What is required:
Each entry must appear in the answer exactly as written.

Collected data:
***
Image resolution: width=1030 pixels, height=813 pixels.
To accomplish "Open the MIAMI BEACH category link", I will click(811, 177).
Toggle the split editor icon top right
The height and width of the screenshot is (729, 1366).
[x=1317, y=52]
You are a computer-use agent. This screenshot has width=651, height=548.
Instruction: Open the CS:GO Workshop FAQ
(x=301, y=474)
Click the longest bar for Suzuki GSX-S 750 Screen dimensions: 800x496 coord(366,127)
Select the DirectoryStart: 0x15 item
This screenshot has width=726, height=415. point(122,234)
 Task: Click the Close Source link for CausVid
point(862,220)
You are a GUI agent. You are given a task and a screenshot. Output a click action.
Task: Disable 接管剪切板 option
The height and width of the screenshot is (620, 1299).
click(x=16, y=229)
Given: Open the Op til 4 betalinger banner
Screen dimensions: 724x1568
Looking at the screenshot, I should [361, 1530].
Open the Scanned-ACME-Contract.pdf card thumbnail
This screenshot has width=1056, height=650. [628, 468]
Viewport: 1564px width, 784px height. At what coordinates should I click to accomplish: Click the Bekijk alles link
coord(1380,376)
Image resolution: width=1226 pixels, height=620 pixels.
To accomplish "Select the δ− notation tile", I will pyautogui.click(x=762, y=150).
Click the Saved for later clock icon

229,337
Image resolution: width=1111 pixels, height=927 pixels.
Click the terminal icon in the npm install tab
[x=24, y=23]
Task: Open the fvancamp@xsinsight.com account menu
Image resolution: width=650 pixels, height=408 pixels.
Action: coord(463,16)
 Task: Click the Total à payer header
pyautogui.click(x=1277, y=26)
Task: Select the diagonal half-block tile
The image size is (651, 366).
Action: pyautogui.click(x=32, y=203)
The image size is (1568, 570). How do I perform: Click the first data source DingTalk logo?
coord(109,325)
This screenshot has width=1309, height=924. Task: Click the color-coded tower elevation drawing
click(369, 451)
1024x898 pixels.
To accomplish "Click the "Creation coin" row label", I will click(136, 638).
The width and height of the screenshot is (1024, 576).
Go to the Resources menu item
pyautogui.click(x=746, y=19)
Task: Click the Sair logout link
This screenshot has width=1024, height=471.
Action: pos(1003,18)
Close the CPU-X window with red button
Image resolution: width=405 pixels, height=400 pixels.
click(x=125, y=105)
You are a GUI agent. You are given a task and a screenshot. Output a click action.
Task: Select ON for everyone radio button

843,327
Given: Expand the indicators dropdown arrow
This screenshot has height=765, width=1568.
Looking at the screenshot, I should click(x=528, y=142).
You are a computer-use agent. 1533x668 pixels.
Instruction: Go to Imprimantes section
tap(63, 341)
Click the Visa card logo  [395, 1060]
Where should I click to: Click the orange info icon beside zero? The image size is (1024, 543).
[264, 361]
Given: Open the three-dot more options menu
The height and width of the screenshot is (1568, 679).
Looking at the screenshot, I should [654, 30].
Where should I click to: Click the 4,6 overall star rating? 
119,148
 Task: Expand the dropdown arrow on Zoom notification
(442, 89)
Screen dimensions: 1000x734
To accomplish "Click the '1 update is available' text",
***
Solved exercise:
Image resolution: width=1030 pixels, height=813 pixels.
To accomplish "Open the MIAMI BEACH category link", I will click(811, 177).
Toggle the split editor icon top right
The height and width of the screenshot is (729, 1366).
[x=1317, y=52]
You are a computer-use agent. This screenshot has width=651, height=548.
Instruction: Open the CS:GO Workshop FAQ
(x=301, y=474)
Click the longest bar for Suzuki GSX-S 750 Screen dimensions: 800x496 coord(366,127)
Select the DirectoryStart: 0x15 item
This screenshot has width=726, height=415. point(122,234)
 Task: Click the Close Source link for CausVid
point(862,220)
You are a GUI agent. You are given a task and a screenshot. Output a click action.
Task: Disable 接管剪切板 option
The height and width of the screenshot is (620, 1299).
click(x=16, y=229)
Given: Open the Op til 4 betalinger banner
Screen dimensions: 724x1568
Looking at the screenshot, I should [361, 1530].
Open the Scanned-ACME-Contract.pdf card thumbnail
This screenshot has width=1056, height=650. [628, 468]
Viewport: 1564px width, 784px height. At what coordinates should I click to accomplish: Click the Bekijk alles link
coord(1380,376)
Image resolution: width=1226 pixels, height=620 pixels.
To accomplish "Select the δ− notation tile", I will pyautogui.click(x=762, y=150).
Click the Saved for later clock icon

229,337
Image resolution: width=1111 pixels, height=927 pixels.
Click the terminal icon in the npm install tab
[x=24, y=23]
Task: Open the fvancamp@xsinsight.com account menu
Image resolution: width=650 pixels, height=408 pixels.
Action: coord(463,16)
 Task: Click the Total à payer header
pyautogui.click(x=1277, y=26)
Task: Select the diagonal half-block tile
The image size is (651, 366).
Action: pyautogui.click(x=32, y=203)
The image size is (1568, 570). How do I perform: Click the first data source DingTalk logo?
coord(109,325)
This screenshot has width=1309, height=924. Task: Click the color-coded tower elevation drawing
click(369, 451)
1024x898 pixels.
To accomplish "Click the "Creation coin" row label", I will click(136, 638).
The width and height of the screenshot is (1024, 576).
Go to the Resources menu item
pyautogui.click(x=746, y=19)
Task: Click the Sair logout link
This screenshot has width=1024, height=471.
Action: pos(1003,18)
Close the CPU-X window with red button
Image resolution: width=405 pixels, height=400 pixels.
click(x=125, y=105)
You are a GUI agent. You are given a task and a screenshot. Output a click action.
Task: Select ON for everyone radio button

843,327
Given: Expand the indicators dropdown arrow
This screenshot has height=765, width=1568.
Looking at the screenshot, I should click(x=528, y=142).
You are a computer-use agent. 1533x668 pixels.
Instruction: Go to Imprimantes section
tap(63, 341)
Click the Visa card logo  [395, 1060]
Where should I click to: Click the orange info icon beside zero? The image size is (1024, 543).
[264, 361]
Given: Open the three-dot more options menu
The height and width of the screenshot is (1568, 679).
Looking at the screenshot, I should [654, 30].
Where should I click to: Click the 4,6 overall star rating? 
119,148
 Task: Expand the dropdown arrow on Zoom notification
(442, 89)
Screen dimensions: 1000x734
To accomplish "Click the '1 update is available' text",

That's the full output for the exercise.